■ **Task details**:
Word for word, copy the line containing "Focus the p-value answer field" and every line after it in the records below, leaving pictures out.

Data excerpts

◆ ◆ ◆ ◆

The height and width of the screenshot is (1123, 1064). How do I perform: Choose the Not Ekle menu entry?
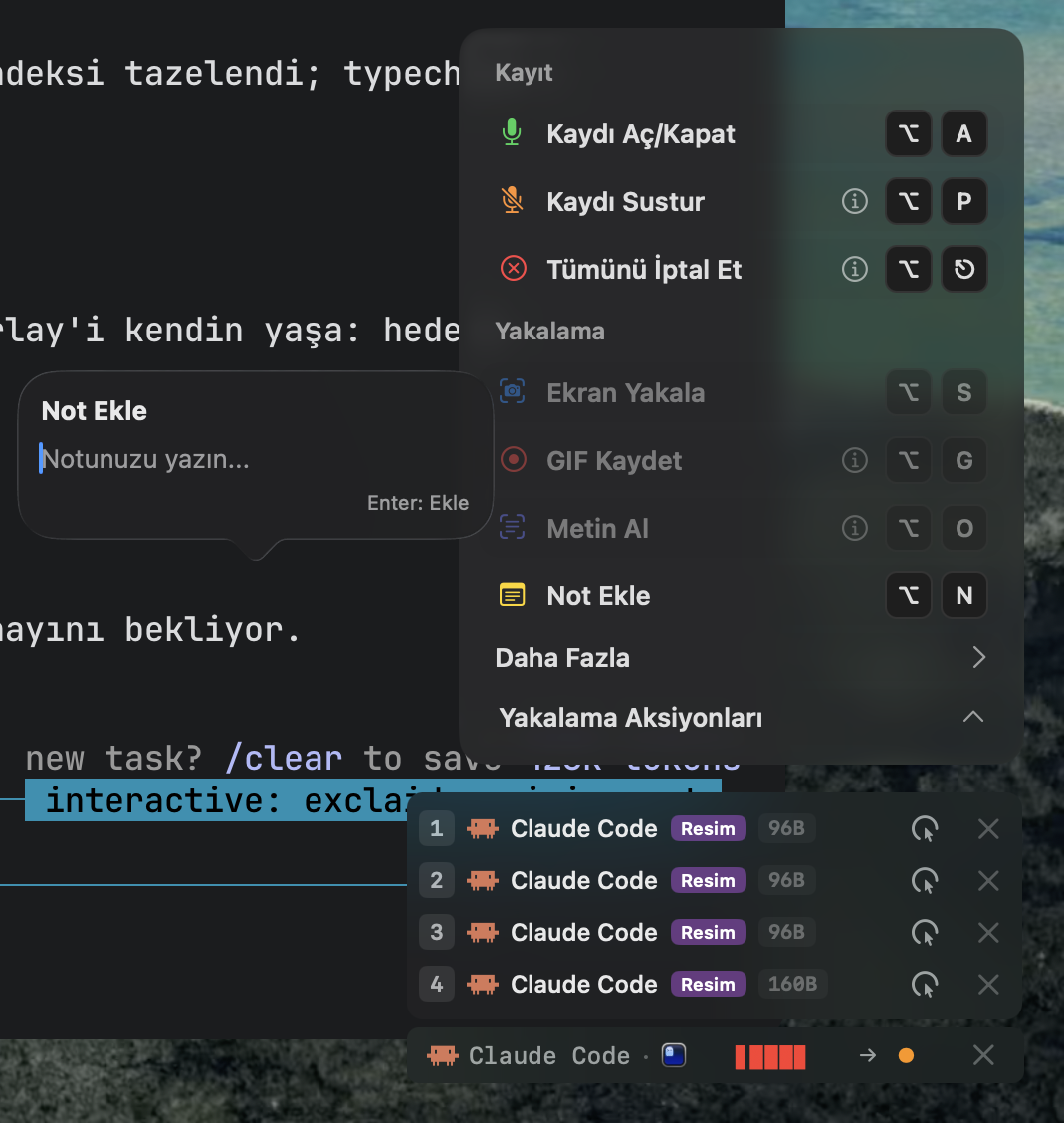pyautogui.click(x=742, y=596)
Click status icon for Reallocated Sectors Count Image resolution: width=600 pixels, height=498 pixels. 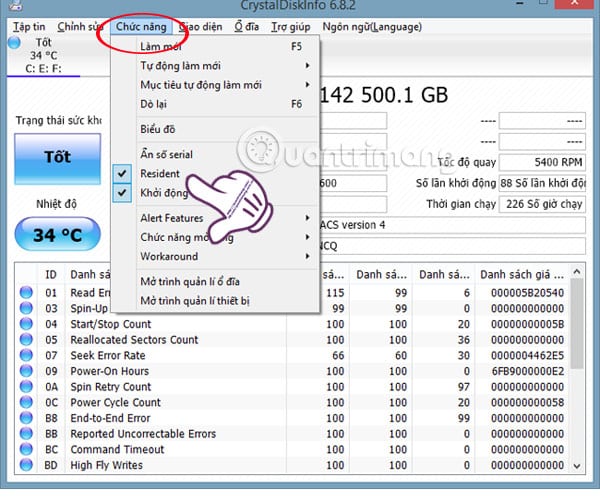pos(26,340)
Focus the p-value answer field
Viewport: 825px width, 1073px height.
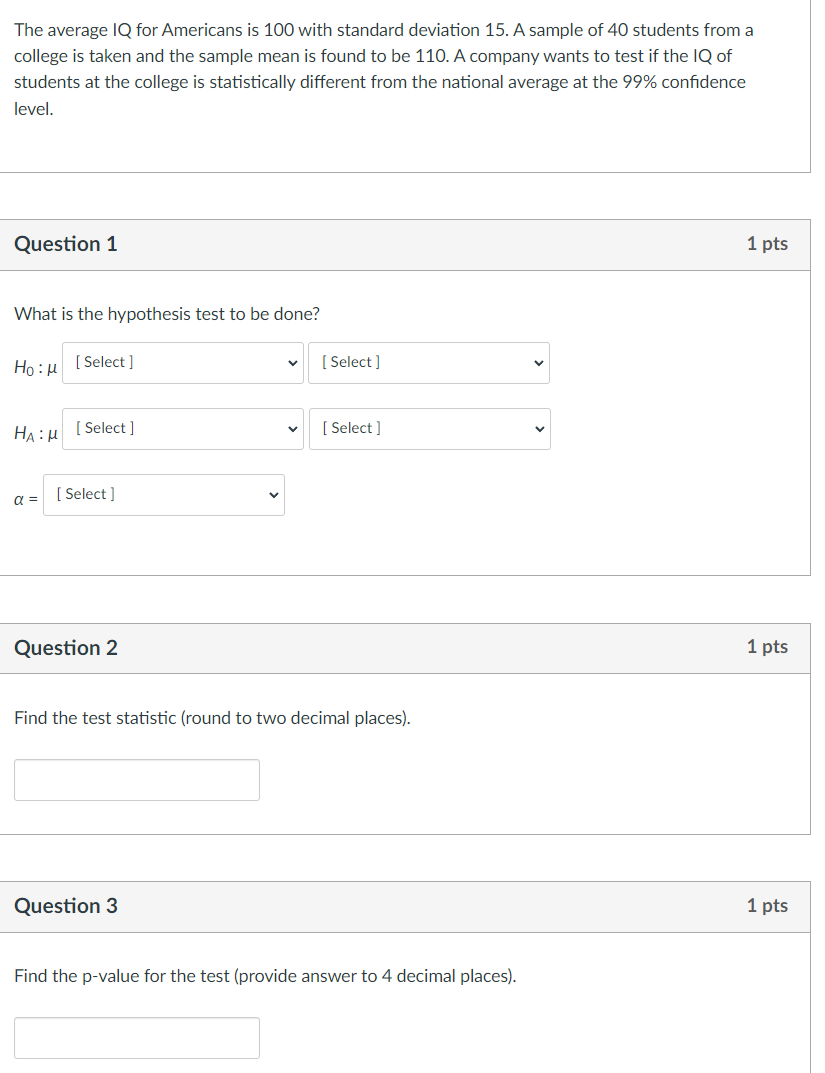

◆ ◆ ◆ ◆

■ **Result of this exercise**:
Focus the p-value answer field
Viewport: 825px width, 1073px height.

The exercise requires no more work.